» Entries supplied
━━━━━━━━━━━━━━━━━━━━

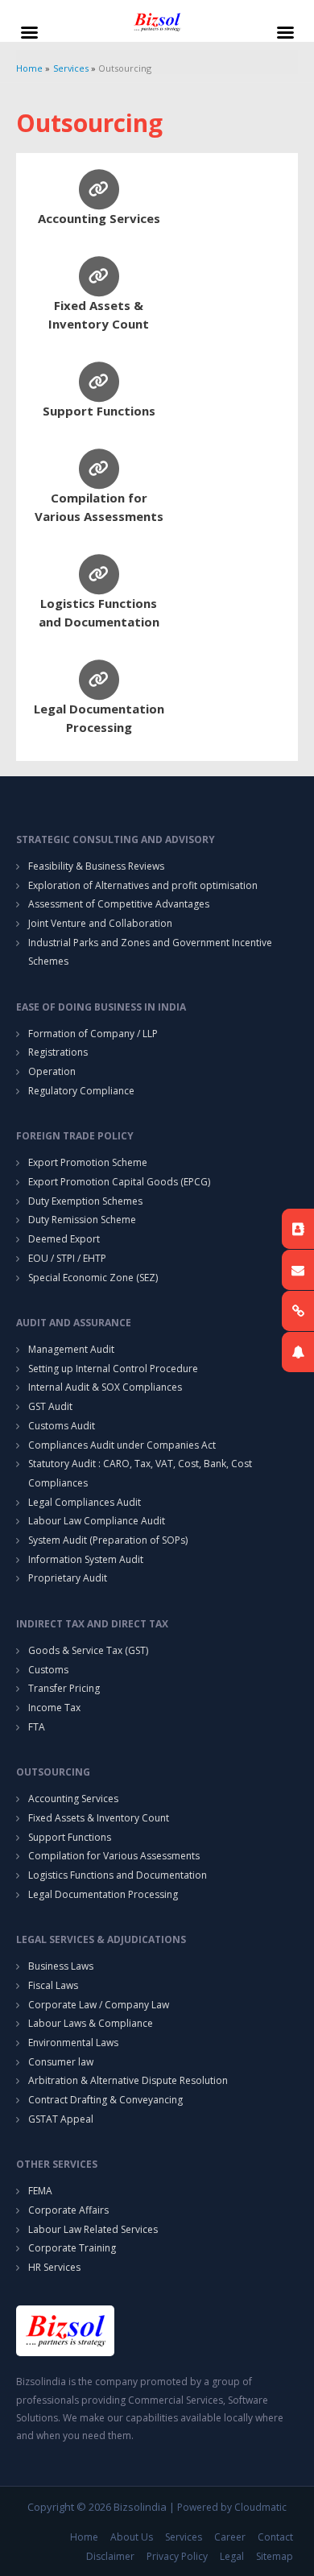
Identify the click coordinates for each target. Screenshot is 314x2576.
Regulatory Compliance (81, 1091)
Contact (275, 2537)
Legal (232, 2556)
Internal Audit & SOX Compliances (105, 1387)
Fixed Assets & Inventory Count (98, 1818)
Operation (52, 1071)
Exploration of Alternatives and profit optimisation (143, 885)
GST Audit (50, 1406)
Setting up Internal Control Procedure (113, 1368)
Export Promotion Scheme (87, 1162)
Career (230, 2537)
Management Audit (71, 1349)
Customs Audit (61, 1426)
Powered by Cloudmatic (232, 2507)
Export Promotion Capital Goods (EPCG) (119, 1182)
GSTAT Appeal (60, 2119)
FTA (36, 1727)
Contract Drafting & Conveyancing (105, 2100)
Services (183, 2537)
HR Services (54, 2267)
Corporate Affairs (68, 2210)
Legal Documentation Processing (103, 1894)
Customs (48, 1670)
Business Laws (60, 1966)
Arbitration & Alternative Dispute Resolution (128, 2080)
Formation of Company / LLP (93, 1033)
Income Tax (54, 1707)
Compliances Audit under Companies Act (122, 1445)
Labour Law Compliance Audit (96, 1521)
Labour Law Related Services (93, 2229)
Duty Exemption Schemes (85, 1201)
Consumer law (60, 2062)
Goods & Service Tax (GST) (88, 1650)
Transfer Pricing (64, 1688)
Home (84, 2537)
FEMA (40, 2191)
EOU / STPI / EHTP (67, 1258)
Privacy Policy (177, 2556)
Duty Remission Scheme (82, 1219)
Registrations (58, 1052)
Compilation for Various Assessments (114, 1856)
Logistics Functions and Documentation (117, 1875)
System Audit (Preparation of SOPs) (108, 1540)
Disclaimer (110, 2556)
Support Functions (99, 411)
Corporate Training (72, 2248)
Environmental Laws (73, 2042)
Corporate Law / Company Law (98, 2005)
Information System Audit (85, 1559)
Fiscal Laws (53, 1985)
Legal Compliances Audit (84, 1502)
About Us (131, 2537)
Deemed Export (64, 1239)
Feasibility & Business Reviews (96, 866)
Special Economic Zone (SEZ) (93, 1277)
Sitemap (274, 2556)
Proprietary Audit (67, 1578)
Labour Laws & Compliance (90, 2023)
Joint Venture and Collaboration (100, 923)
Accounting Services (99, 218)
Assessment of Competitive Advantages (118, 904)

━━━━━━━━━━━━━━━━━━━━

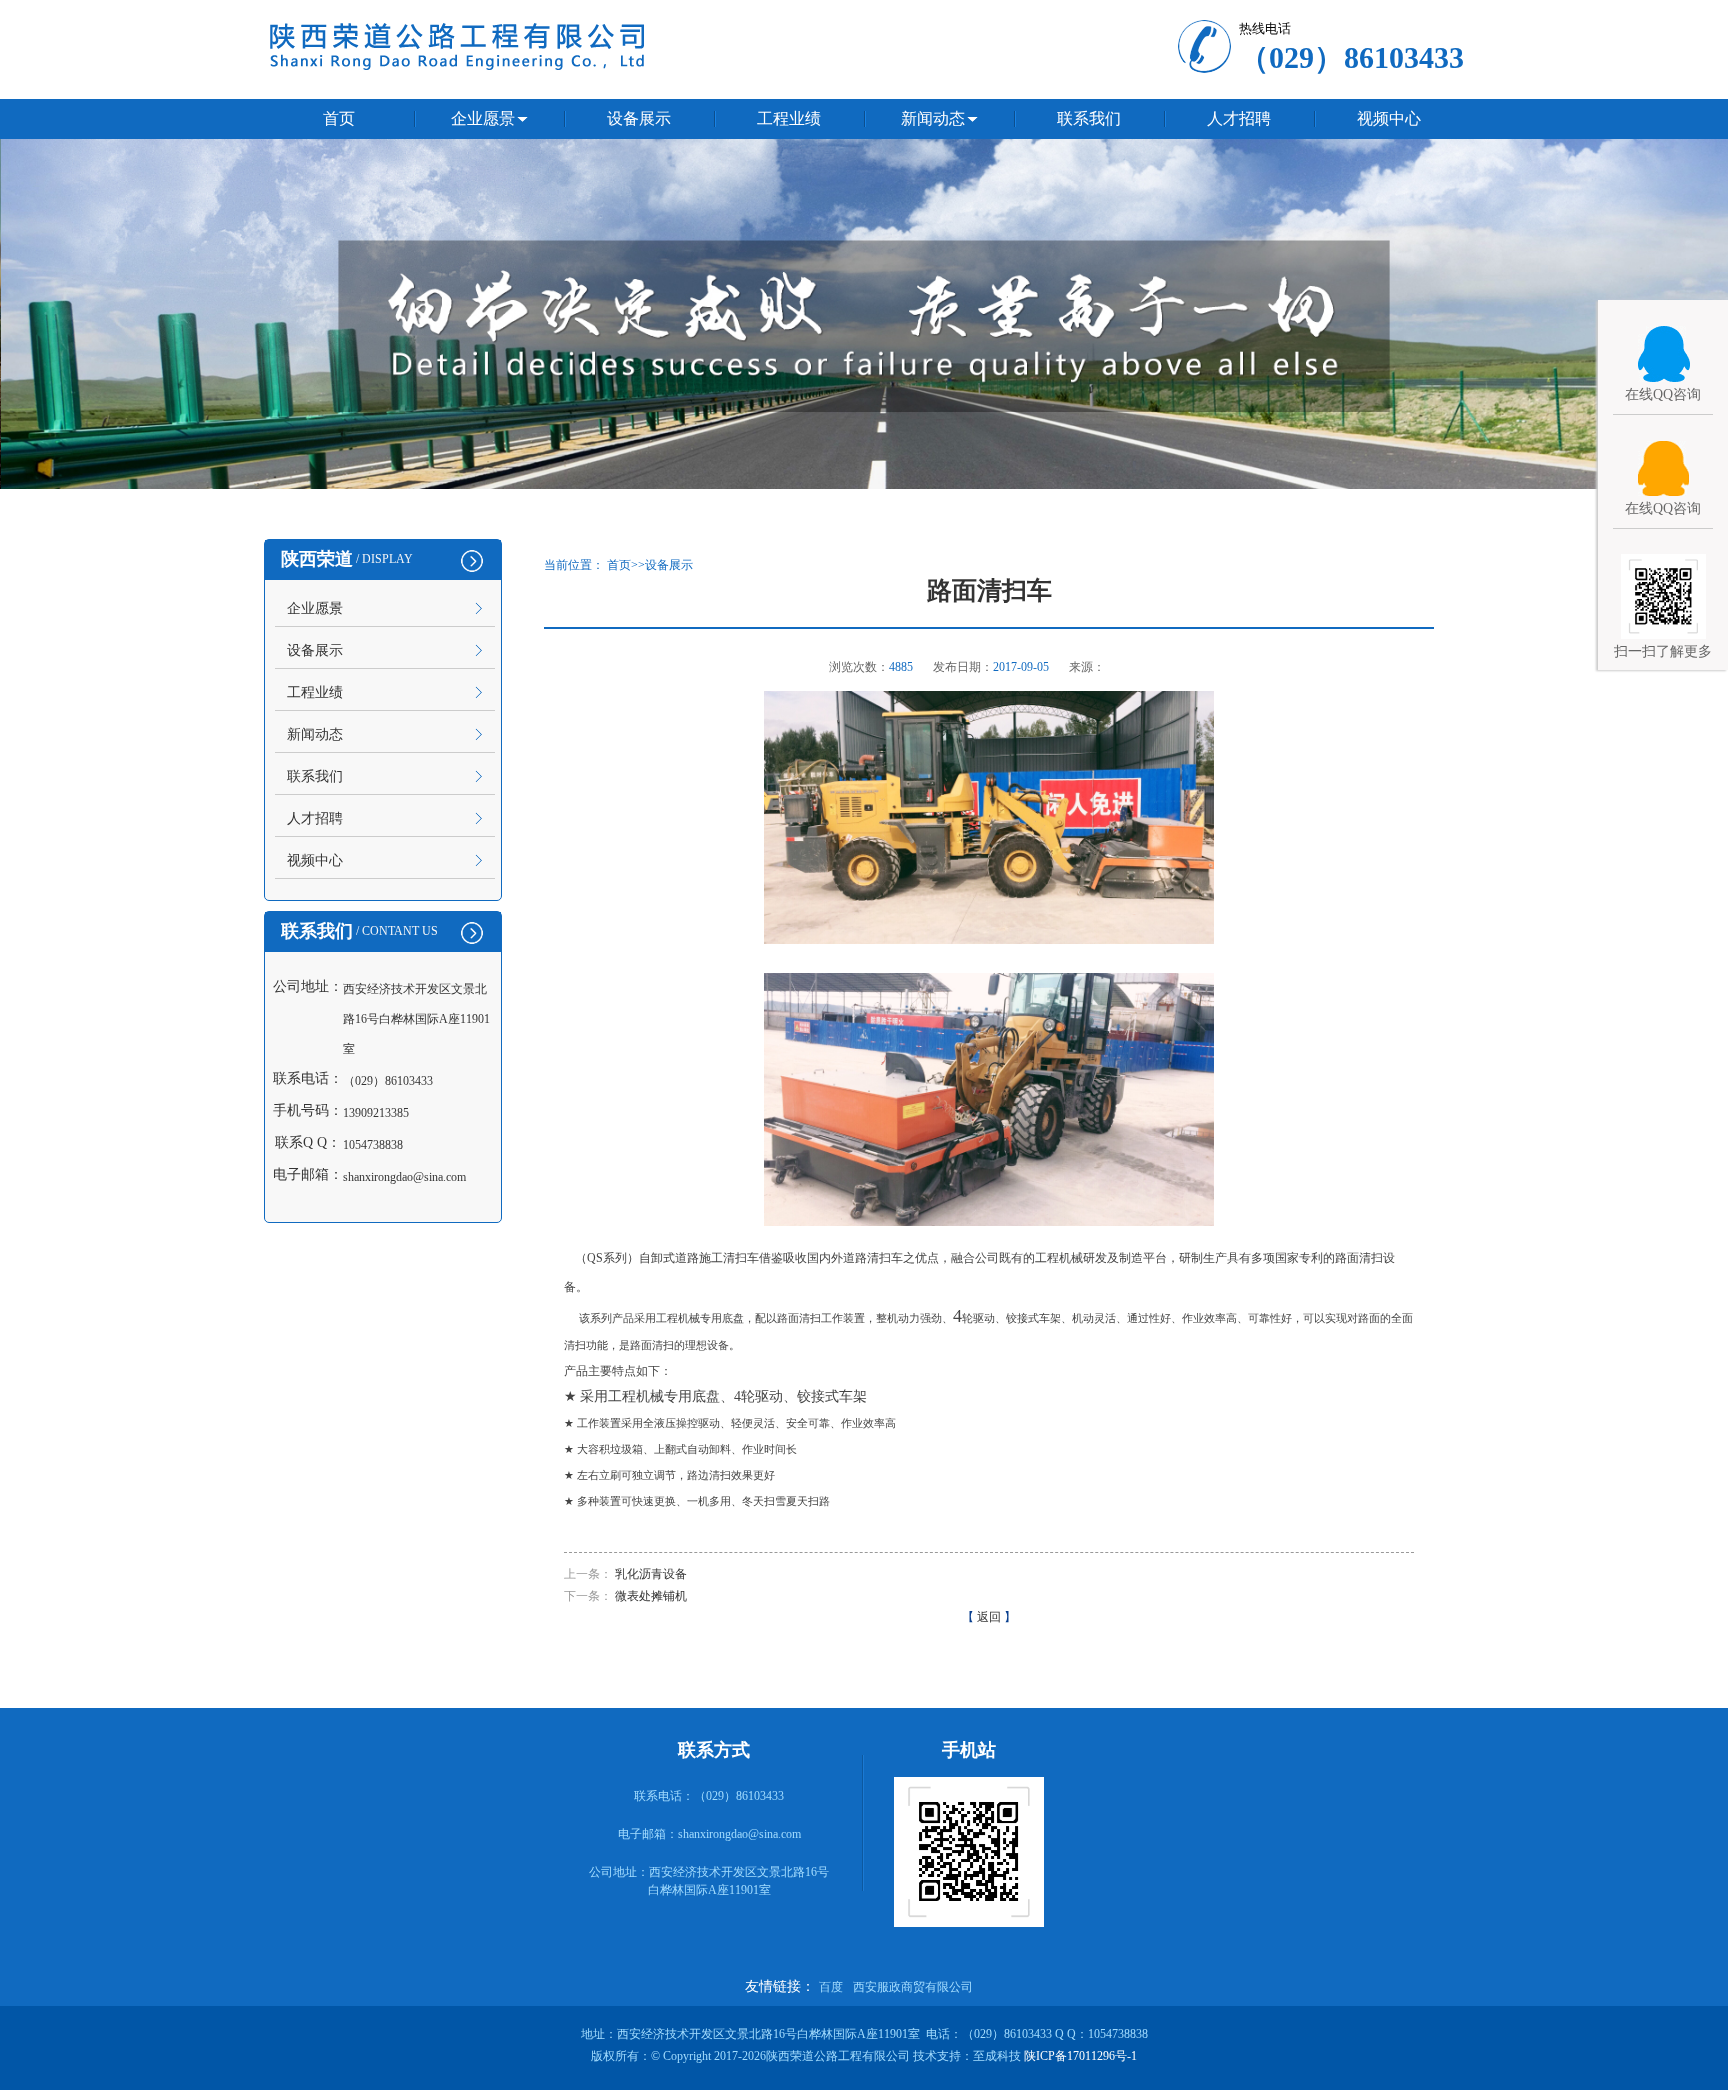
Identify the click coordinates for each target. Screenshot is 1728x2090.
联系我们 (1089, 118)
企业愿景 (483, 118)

━━━━━━━━━━━━━━━━━━━━

» Exercise aim
In the records, locate each line holding the string "Screenshot" and copy it.

» Response for this exercise
Identify the click coordinates for each target. Screenshot is 314x2576.
Identify the click coordinates for each target. Screenshot is 1728x2090.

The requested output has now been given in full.